Syncing for your child’s safety
With smartphones these days we have the ability to backup photos and videos to the cloud, but we generally don’t do this until we’re back at home and on a computer. Most WiFi cloud syncing defaults to only sync while plugged in or while WiFi is on.
I’m saying your child here, but this advice is for anyone.
This is good on the battery life, and easy on the pockets of those without an unlimited data plan, but what happens when your child captures something that might become a threat to them? A gang related beating, a robbery, police who don’t particularly want to be filmed beating a suspect to death, etc?
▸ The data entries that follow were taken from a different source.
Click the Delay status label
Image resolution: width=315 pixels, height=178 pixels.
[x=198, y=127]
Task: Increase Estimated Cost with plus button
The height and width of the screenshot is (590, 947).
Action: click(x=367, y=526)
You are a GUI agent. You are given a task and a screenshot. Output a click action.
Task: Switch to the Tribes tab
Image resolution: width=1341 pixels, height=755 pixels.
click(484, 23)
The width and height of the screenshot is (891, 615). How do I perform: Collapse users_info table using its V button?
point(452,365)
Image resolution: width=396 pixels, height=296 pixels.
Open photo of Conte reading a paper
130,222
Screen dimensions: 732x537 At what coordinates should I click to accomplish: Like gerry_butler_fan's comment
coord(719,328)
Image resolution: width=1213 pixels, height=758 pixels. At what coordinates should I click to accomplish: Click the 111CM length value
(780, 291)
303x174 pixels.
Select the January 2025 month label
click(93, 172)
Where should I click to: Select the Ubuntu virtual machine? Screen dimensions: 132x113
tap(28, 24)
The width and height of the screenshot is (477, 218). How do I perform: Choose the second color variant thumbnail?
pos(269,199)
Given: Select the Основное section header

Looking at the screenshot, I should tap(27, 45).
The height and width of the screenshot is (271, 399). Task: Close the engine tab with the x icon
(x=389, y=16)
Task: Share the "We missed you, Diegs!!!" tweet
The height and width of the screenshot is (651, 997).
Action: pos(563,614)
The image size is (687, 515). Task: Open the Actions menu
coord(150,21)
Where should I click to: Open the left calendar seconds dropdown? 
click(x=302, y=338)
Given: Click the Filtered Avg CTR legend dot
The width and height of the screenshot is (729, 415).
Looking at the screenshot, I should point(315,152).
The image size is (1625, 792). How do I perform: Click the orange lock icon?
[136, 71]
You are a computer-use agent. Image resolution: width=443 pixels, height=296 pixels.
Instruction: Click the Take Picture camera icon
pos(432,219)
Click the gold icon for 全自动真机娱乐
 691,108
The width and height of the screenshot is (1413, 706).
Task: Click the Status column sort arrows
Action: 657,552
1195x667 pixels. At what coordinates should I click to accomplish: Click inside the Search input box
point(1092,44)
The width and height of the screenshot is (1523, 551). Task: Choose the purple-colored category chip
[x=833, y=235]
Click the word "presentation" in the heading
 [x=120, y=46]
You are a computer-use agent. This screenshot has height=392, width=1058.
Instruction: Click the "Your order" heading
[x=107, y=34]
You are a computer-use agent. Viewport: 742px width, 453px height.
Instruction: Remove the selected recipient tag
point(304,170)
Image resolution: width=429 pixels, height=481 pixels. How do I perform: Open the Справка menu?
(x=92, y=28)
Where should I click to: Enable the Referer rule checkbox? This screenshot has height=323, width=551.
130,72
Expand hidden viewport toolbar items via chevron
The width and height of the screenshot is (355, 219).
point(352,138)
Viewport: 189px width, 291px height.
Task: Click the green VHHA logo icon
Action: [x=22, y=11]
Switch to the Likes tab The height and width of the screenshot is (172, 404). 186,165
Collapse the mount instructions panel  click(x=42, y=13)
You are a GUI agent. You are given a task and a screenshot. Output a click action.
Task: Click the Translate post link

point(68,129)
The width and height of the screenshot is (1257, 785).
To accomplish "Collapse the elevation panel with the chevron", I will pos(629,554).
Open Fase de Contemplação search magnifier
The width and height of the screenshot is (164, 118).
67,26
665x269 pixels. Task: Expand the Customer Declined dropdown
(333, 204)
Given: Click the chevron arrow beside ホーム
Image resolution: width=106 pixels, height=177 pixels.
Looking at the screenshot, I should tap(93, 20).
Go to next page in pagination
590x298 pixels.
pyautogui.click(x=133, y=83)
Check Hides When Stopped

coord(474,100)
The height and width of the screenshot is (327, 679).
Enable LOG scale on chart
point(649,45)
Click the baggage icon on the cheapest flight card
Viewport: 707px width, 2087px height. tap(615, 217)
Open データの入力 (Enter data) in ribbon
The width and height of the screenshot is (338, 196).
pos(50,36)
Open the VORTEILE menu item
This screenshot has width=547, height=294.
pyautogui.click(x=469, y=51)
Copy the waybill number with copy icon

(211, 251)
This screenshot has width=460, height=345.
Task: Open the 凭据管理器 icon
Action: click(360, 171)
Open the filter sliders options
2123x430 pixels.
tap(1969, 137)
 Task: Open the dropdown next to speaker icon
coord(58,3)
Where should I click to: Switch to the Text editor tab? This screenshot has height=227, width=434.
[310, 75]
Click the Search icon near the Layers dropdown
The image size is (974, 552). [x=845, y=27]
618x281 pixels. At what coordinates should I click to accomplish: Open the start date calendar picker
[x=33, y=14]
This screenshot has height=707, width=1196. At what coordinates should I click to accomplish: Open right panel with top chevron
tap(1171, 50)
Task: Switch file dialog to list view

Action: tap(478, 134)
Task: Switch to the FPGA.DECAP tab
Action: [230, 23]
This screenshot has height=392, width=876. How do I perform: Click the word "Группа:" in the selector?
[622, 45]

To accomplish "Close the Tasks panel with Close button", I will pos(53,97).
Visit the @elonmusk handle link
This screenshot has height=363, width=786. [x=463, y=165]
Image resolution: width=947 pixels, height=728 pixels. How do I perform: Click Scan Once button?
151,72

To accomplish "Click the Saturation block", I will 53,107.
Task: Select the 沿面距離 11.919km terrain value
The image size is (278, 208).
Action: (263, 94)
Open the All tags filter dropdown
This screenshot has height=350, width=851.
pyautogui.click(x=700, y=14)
In most scenarios and with most cloud based services syncing will begin when a new file is created and closed. This means videos that you’re recording will not start to sync until you finish recording, however photos made from stills on the screens will sync immediately.
In the event you’ve recorded something and you’ve got it in the cloud you’re a much larger threat dead than alive. If police, robbers, etc, take the phone it’s pushing that video to the cloud until they stop it. Photos generally sync within a second or two, videos it all depends on the quality and length and the cel provider.
You’ll spend a bit more battery to sync instantly if you’re out and about, but it could be a good bargaining chip for you or your child in the event of becoming an accidental witness, and if you just happen to lose the phone for other reasons you’ve got the last set of pictures and videos sitting safe elsewhere so there’s no loss other than the device itself.
That, and maybe your Angry Birds save game.
A synced photo account accessible by the parents might also prevent your teen from ending up on the sex offender registry, although that’s going to be an awkward conversation.
You’ll also need to keep on top of data usage if you’re paying for it, but then again how many photos and videos is your kid planning to take out of WiFi under normal circumstances?